When the calendar rolls over for another year it seems like the perfect time to start something new, stop something we no longer want to do, or improve ourselves in some way. The over indulging, over partying, and often over spending, we often do over the holiday season gives us the incentive sometimes to cut back, quiet down, and regroup with our food, alcohol, stimulating activities and even our budget. We might also simply feel tired and want to honker in for a time to recover and regroup.
I, myself, always make New Year's Resolutions, but, I have a system about how and when I will start them. I often do not pick January 1st as the starting day for some resolutions. For me, the calendar may have rolled over, but the weather has not. Somehow I am not as motivated to make a big change if today looks exactly like yesterday. This especially applies to any weight-related resolutions. Personally, I will start any food and drink resolutions on March 1st. Why March 1st? Well, once the seasons start to change and the weather perks up where I live, (we have 4 distinct seasons here), I am more prone to feel the motivation because summer will be coming and I can sense it. A change of weather means a change of clothing and with that, more of an interest in how I will look and feel in the warmer months. I just cannot justify starting a diet, for instance, on January 1st when it is still cold outside and I am wanting and needing winter comfort foods. Salads are for health in the winter, they do not warm me up. In the summer I can live on salads, but won't serve myself a hot soup. I know I am clearly a seasonal eater, and knowing who you are and how you operate is key.
I can offer to you here some help and support by sharing my criteria for achieving New Year's Resolutions as follows:
1) The resolution or goal must something that I want, not what someone else wants from or for me. The desire and motivation must come from me and for me.
2) I try to focus on very few New Year's Resolutions. They can be the same or similar to previous years, but there is no use in overwhelming myself with a long list, it will set me up for possible failure. I usually prioritize each goal that may be based on health, financial, relationship and learning goals, and make my short list from that.
3) Write your resolutions down. Start a journal, or make a list and keep it where you can see it often. Sometimes it is even worth leaving a note or a visual reminder (such as a photograph) on something to help you remember and help you achieve one of your goals.
4) I make a plan for each goal, and I form a plan that is achievable. It is best to make a goal that is on the low side of achievement, because it is good to take smaller steps, or slower steps is easier to achieve. If your goals are too lofty, you will, most likely fail. You can always 'up' your goal along the way, but lowering it won't feel like a win.
5) Be flexible on your plan, sometimes methods or elements have to be changed. Maybe something isn't working, so be open enough to rethink and replan and keep going. If something fails, don't berate yourself, just regroup, refresh and get back at it.
6) Celebrate the little wins. When you make your goals achievable you are more likely to accomplish them, so be good to yourself and reward yourself for the small wins and keep going.
7) Be accountable.
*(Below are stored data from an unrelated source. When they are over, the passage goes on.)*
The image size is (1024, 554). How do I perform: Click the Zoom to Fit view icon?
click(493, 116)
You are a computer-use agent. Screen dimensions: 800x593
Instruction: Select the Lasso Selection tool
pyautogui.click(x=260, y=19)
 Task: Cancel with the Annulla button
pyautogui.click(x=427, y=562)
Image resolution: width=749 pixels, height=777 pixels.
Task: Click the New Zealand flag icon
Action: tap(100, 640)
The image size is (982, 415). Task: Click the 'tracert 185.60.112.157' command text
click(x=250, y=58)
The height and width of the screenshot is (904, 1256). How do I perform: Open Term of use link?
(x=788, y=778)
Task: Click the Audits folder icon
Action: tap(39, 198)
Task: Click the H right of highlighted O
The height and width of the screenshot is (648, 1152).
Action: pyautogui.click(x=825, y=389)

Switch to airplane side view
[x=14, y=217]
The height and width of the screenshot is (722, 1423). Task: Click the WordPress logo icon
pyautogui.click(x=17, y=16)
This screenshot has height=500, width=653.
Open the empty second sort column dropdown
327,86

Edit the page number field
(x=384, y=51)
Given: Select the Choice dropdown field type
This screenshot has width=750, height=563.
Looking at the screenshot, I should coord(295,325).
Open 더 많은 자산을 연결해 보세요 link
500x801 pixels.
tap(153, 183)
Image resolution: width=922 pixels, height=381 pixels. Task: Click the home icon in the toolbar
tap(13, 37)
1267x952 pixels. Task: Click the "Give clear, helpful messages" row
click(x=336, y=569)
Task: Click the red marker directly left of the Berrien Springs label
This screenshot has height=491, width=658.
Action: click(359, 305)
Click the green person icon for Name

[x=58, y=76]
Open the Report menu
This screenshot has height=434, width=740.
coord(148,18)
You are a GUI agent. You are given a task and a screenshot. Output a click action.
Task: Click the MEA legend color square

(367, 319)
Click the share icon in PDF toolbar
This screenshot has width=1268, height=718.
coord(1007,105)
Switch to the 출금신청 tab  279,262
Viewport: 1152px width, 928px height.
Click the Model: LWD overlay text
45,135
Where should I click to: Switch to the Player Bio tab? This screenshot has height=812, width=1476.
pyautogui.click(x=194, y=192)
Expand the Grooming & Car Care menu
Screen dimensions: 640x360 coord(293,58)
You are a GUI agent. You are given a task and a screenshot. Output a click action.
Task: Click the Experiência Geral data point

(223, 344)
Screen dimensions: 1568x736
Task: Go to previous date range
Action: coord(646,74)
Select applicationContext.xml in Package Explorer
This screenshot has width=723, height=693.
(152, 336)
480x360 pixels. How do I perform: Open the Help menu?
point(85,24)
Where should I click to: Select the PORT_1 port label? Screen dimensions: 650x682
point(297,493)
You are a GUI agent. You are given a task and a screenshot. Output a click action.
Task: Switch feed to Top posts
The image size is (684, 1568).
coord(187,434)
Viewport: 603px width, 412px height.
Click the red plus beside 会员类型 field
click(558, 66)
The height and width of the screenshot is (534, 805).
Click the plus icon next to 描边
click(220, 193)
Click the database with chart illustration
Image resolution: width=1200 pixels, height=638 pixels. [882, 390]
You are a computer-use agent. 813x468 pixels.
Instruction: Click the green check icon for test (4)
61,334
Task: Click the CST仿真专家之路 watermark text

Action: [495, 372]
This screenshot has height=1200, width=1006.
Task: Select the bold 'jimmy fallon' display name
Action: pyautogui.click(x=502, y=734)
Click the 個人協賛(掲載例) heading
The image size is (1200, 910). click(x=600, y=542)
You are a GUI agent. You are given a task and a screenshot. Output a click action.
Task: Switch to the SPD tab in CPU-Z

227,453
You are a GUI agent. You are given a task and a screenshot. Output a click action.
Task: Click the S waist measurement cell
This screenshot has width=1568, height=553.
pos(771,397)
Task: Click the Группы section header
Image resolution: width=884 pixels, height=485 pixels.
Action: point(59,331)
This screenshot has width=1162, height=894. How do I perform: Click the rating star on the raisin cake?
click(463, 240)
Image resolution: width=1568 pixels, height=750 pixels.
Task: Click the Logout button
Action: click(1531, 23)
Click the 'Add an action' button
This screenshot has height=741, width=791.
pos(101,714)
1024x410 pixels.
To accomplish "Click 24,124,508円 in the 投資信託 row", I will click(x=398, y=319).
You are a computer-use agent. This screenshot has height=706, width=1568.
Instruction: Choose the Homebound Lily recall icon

Even though a resolution goal should be for you, let a partner, spouse, friend, family or co-worker know what you are doing. They will be much more supportive to cheer you on, and less likely to sabotage a resolution on your list because they are now informed and care about you.
We don't have to reinvent the wheel here. Often we start with very similar New Year's Resolutions as the previous year. The secret may just be to gently refresh and reset a past goal in a current and relevant way.
As for me this year, my resolutions will be less lofty and more focused on basic recovery and health. My Fall accident has changed my life, and so I am being especially kind on myself by making very few resolutions this January and focusing on my recovery and mobility. It is simply just a different year for me and that is okay. Sometimes we have to adjust to our current life circumstances.
So, for each of you, dear readers, I wish you a wonderful new year with all your important and achievable resolutions! Go for it! You can do it!